▶ **DIRECTIONS FOR THIS TASK**:
Every line of the listing that follows must be written out unchanged.

▶ **MATERIALS PROVIDED**:

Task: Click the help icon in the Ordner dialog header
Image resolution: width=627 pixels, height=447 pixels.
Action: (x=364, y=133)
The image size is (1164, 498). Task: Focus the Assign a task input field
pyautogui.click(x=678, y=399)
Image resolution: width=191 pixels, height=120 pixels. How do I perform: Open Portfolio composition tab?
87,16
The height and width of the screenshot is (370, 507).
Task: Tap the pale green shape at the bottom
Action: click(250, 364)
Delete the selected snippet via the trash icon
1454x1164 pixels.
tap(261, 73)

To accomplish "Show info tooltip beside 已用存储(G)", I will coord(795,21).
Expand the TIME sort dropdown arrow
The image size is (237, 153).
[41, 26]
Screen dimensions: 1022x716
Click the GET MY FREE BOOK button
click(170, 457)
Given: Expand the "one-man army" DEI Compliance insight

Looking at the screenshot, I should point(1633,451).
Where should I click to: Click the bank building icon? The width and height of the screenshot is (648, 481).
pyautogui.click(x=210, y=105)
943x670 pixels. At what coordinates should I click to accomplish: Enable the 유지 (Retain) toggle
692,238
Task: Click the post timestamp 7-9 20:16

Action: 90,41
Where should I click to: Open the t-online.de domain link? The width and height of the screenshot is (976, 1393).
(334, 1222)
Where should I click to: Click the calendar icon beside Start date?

▶ **ANSWER FOR THIS EXERCISE**:
Task: Click the help icon in the Ordner dialog header
Image resolution: width=627 pixels, height=447 pixels.
Action: (x=364, y=133)
The image size is (1164, 498). Task: Focus the Assign a task input field
pyautogui.click(x=678, y=399)
Image resolution: width=191 pixels, height=120 pixels. How do I perform: Open Portfolio composition tab?
87,16
The height and width of the screenshot is (370, 507).
Task: Tap the pale green shape at the bottom
Action: click(250, 364)
Delete the selected snippet via the trash icon
1454x1164 pixels.
tap(261, 73)

To accomplish "Show info tooltip beside 已用存储(G)", I will coord(795,21).
Expand the TIME sort dropdown arrow
The image size is (237, 153).
[41, 26]
Screen dimensions: 1022x716
Click the GET MY FREE BOOK button
click(170, 457)
Given: Expand the "one-man army" DEI Compliance insight

Looking at the screenshot, I should point(1633,451).
Where should I click to: Click the bank building icon? The width and height of the screenshot is (648, 481).
pyautogui.click(x=210, y=105)
943x670 pixels. At what coordinates should I click to accomplish: Enable the 유지 (Retain) toggle
692,238
Task: Click the post timestamp 7-9 20:16

Action: 90,41
Where should I click to: Open the t-online.de domain link? The width and height of the screenshot is (976, 1393).
(334, 1222)
Where should I click to: Click the calendar icon beside Start date?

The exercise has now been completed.